Отрываю нижний ящик стола, вытягиваю завалявшийся там пакет и, сжав его в кулаке, решительным шагом направляюсь на выход. Солнышко, птички, это все, конечно, очень хорошо, но не в момент полного морального падения.
Стоит ли того наука? Я уже и не знаю. Не так страшны и обидны теперь кажутся его вчерашние слова. Отходчивость, кстати, это тоже влияние крупнейшей планеты. Чтоб ее.
Подхожу к машине Шереметьева, где он уже убирает с капота последствия моих научных экспериментов, и без лишних слов присоединяюсь к нему. Получаю жалящий взгляд исподлобья и берусь за ликвидацию последствий. Скидываю в импровизированный мусорный пакет многострадальную герань, черепки, одновременно подставляя его для тех же целей Арсению. Он молчаливо помогает мне избавиться от всех крупных кусков, хотя, наверное, это все же я ему помогаю. И какого черта я не сообразила взять цветок в пластиковом горшке? Боюсь даже представить ущерб от этого глиняного тяжеловеса.
— Ай, — одергиваю руку от острого края очередного осколка. На большом пальце появляется кровавая полоса. – Черт, — рефлекторно засовываю подушечку пальца в рот.
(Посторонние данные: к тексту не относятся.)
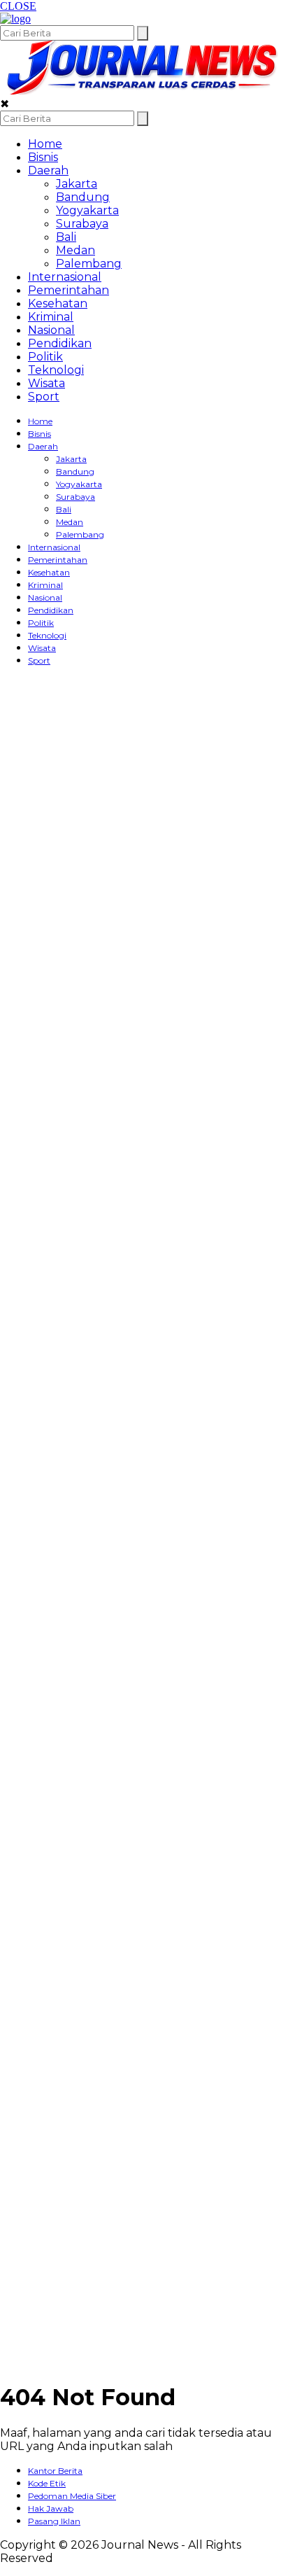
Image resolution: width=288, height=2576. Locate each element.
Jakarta (76, 183)
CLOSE (18, 6)
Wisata (46, 383)
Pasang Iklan (54, 2521)
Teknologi (56, 370)
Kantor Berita (55, 2470)
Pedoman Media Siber (72, 2496)
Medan (75, 250)
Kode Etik (47, 2483)
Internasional (64, 277)
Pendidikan (60, 343)
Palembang (89, 263)
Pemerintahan (68, 290)
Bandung (83, 197)
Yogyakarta (87, 210)
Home (45, 143)
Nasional (51, 330)
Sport (43, 396)
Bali (66, 237)
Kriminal (50, 316)
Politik (45, 356)
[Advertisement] (56, 888)
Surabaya (82, 223)
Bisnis (43, 157)
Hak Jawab (50, 2508)
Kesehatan (57, 303)
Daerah (48, 170)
Дурацкая детская привычка, не хватает только найти подорожник. Что, кстати, не такая плохая идея, пластырь я, какого-то черта, до сих пор не научилась носить с собой.
А ведь это уже второе ранение за неделю. Я так часто занимаюсь кровопусканием, что скоро сама себя начну подозревать в оккультных приемчиках. Ну или это просто-напросто вселенная отвешивает мне люлей за мои грязные делишки.
Нет, злодейка из меня решительно никакая. Впредь обойдемся без тяжелой артиллерии.
— Кусок несчастья, — бурчит Арсений, в очередной раз проворачивая свои магические фокусы с доставанием кролика из шляпы платка из кармана. Серьезно, ну кто в наше время носит тканевые платочки в нагрудном кармане рубашки?
Не успеваю я удивиться отглаженному куску ткани, как мою руку перехватывают решительные пальцы, а ранение оказывается наскоро перевязано. Моя ладонь задерживается в его чуть дольше необходимого, так, что я замечаю разницу температур нашей кожи и твердые мозоли, которые не встретишь у офисных планктонов.
Интересный новый факт.
Арсений явно тягает железо.
— Все нормально, — отбираю у него свою руку и перекидываю в нее мусорный пакет, чтобы продолжить убирать другой рукой.
— Зачем вообще пришла, — Шереметьев продолжает бухтеть, как старый дед.
— Совесть не позволила наблюдать из окна, — киваю на офисные окна, из которых не свесился только ленивый. Явно рассчитывают на шоу, или очень горят желанием проходить свидетелями по делу о моем будущем преднамеренном убийстве.
— Я же сказал, нормально все, сам виноват, — отчего-то злится сильнее Арсений.
Нет, ну дела. Я ему помогаю тут, на себя вину беру, а он еще недоволен!
— Ты невыносим, — загребаю ладонью землю и пытаюсь смести с капота. Добраться до злополучной вмятины. И убедиться, что мне не заготовлена участь недельной бессонницы.
— Ты несносна, — парирует Шереметьев.
— Неблагодарный! – едко возмущаюсь.
— Неа…
Начинает и тут же захлопывает рот.
— Что? – резко выпрямляюсь и пронзаю убийственным взглядом этого противного человека.
Все ему вечно не так!
— Ничего. Кто же руками это делает, — неприятно цокает, огибает капот и открывает заднюю дверцу. Достает щетку для чистки машины и двумя размашистыми движениями стряхивает всю землю. — Теперь грязная, как… — кидает взгляд на мои руки и закатывает глаза. Бесяче.
Какой же он… какой!..
Чуть не лопаюсь от возмущения. И я еще жалела его машину!
Да тут едва заметная вмятина под слоем земельки оказалась, а я опять облита с ног до головы. Ну нет, Арсений, сегодня тебе чистеньким из этого не выбраться.